Creating a CRC32C-enabled custom component for Talend Studio based on out-of-the-box components

Disclaimer

The method of creating a custom component described in this document has been deprecated in favor of the new Talend Component Kit.

 

Overview

Talend Professional Services does not recommend extending out-of-the-box Studio components with new features. While it is possible, doing so can break, or make difficult, the upgrade path to a new Talend release. It is better to use an existing component as a base, and create a new custom component where you can add the extended functions.

 

Follow the steps in this document to create a CRC32C-enabled custom component in Talend Studio. The new component is based on the out-of-the-box tAddCRCRow Data Quality component. By default, Talend’s tAddCRCRow supports several checksum methods including CRC32.

 

CRC32C (a.k.a Castagnoli) is a newer form of the CRC32 checksum algorithm. CRC32C uses a different polynomial than CRC32, but otherwise is the same as CRC32. CRC32C is appearing in newer Intel CPUs and has gained a reputation for increased speed of computation.

 

Enable CRC32C in Talend Studio

 

Create a CRC32C Java Class

  1. Find, or create, a Java class that implements the CRC32C checksum.
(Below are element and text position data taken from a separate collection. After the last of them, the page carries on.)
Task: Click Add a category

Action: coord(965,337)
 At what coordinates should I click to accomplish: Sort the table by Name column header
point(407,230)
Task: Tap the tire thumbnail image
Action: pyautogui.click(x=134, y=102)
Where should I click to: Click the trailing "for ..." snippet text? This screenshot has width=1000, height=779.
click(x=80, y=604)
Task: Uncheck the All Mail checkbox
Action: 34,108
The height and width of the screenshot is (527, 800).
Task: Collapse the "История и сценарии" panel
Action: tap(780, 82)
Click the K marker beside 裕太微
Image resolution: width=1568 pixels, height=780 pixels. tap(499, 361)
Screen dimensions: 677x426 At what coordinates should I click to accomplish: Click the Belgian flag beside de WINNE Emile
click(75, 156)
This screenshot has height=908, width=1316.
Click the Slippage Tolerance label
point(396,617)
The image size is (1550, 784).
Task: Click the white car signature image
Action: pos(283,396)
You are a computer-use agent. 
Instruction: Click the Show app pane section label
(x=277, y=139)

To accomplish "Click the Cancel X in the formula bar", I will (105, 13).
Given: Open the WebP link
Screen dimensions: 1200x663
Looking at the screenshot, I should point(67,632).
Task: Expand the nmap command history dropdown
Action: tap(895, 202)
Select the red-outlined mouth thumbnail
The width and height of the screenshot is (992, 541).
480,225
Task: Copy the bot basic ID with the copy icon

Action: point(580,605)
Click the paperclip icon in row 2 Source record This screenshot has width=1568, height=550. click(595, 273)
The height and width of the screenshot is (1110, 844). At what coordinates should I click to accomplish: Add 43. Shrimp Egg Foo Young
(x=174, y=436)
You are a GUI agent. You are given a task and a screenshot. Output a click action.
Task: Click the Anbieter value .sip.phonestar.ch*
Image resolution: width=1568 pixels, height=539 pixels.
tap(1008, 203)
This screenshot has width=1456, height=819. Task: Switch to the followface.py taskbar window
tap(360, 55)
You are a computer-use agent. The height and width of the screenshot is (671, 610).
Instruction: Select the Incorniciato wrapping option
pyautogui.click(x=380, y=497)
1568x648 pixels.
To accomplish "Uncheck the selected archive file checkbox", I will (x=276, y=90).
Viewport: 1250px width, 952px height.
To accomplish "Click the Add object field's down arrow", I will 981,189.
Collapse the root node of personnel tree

You can find the Google version of CRC32C after a short search of the internet. For convenience, you can add a method to the class to provide a single call to return the checksum for a string:

    /**
    * tdye -- Added compute method
    *
    */
    public long compute (String s) {
    	this.update(s.getBytes(),0,s.length());
    	return this.getValue();
    }

    See the Appendix for a complete Java code listing of the Crc32c class.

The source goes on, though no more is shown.